■ YOUR TASK:
Report each line of the data that includes the word "Open".

■ TASK DATA:

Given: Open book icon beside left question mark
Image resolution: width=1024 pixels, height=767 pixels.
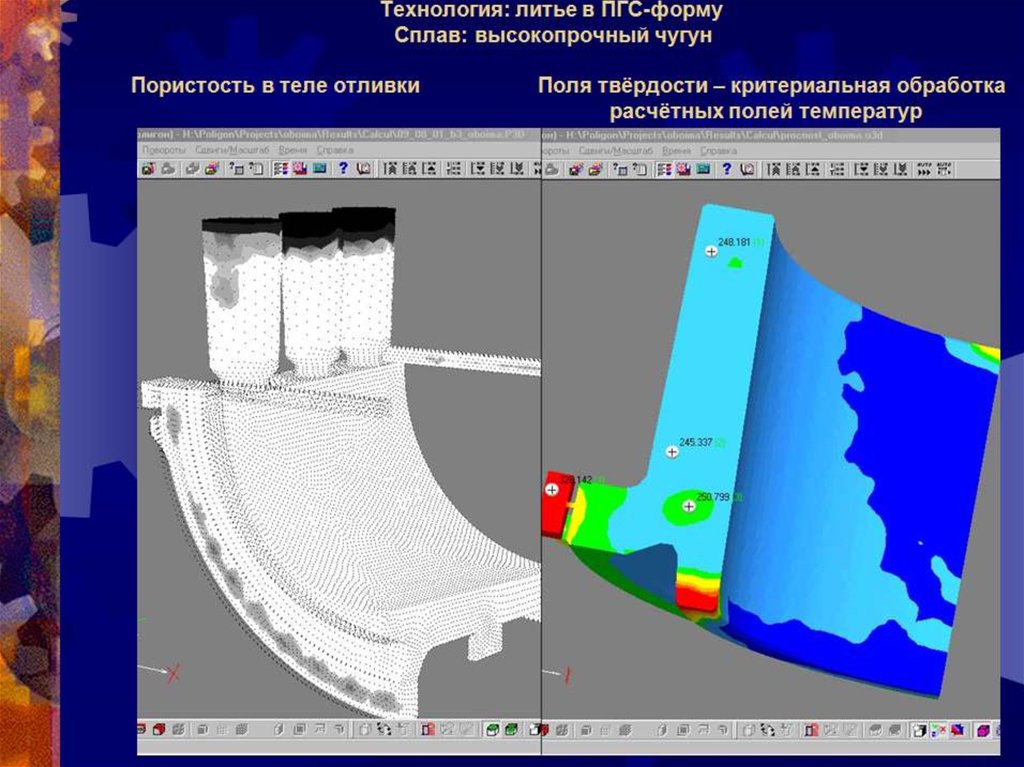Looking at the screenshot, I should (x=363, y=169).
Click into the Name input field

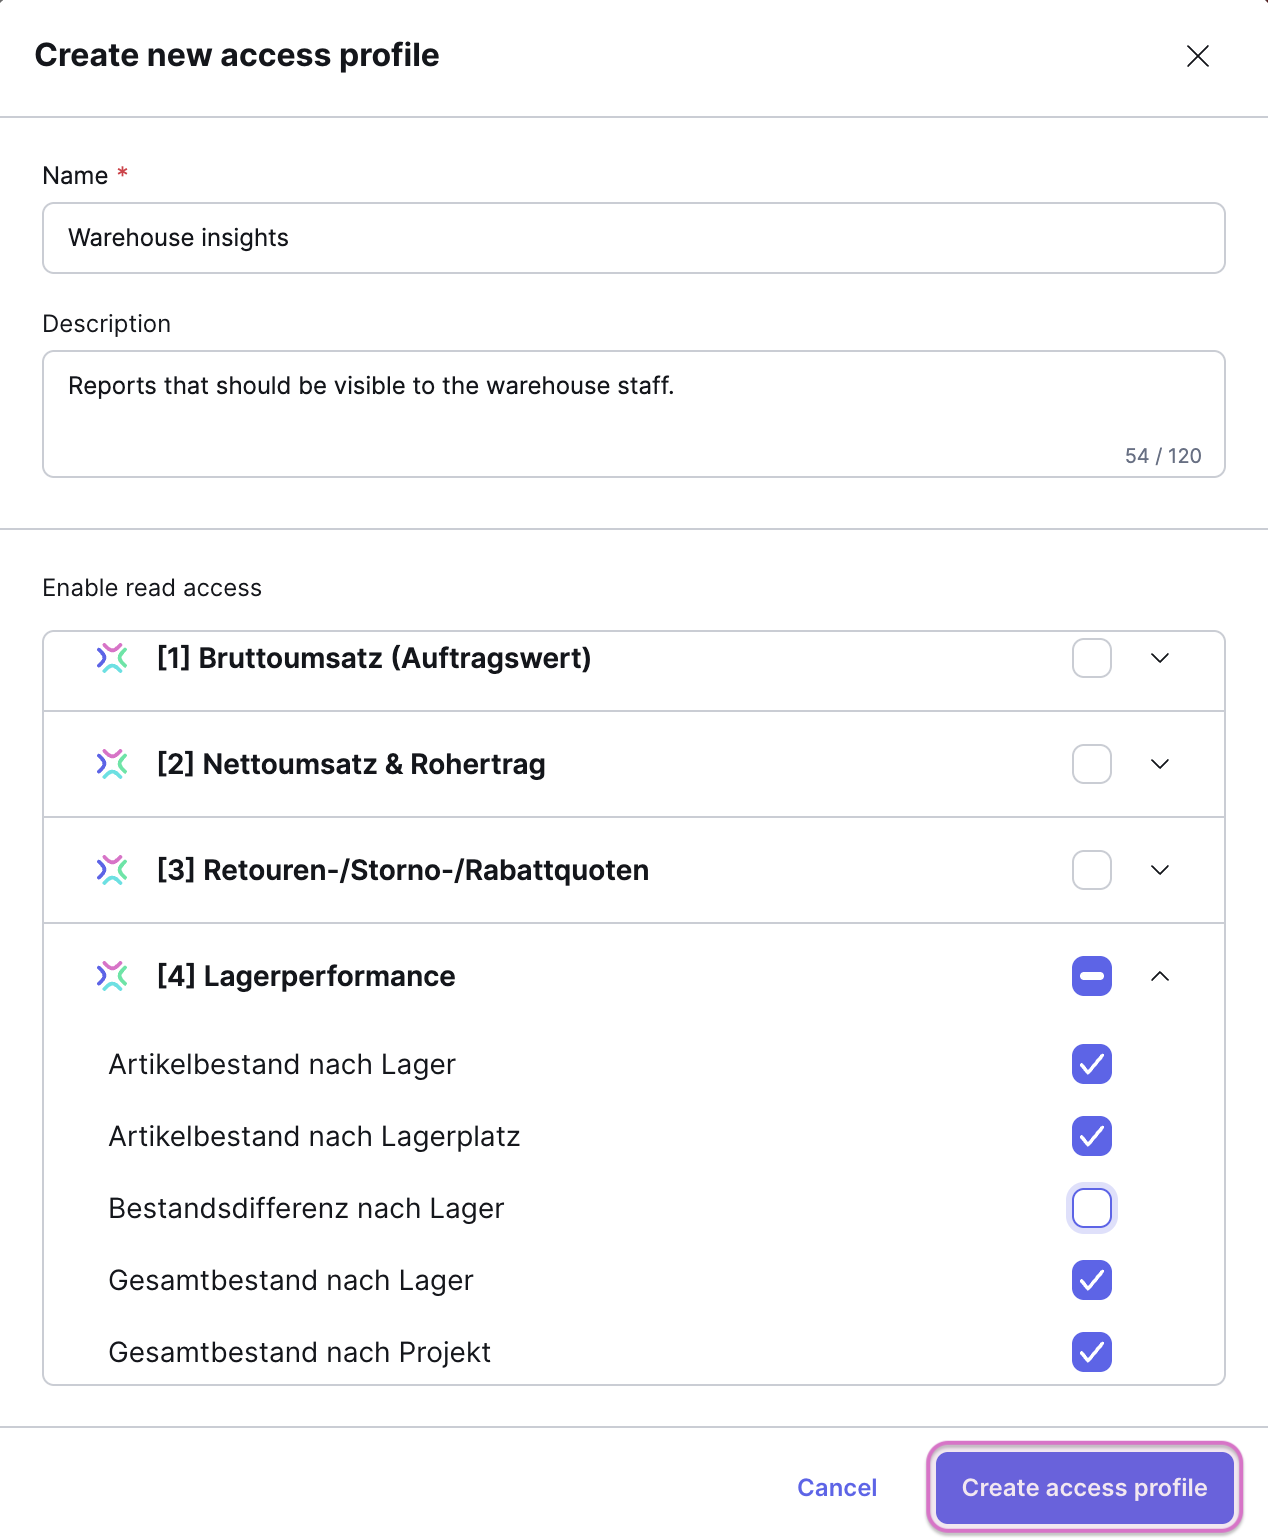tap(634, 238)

---

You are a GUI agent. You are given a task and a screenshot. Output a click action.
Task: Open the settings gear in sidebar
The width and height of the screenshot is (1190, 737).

■ TASK OUTPUT:
Given: Open book icon beside left question mark
Task: Open the settings gear in sidebar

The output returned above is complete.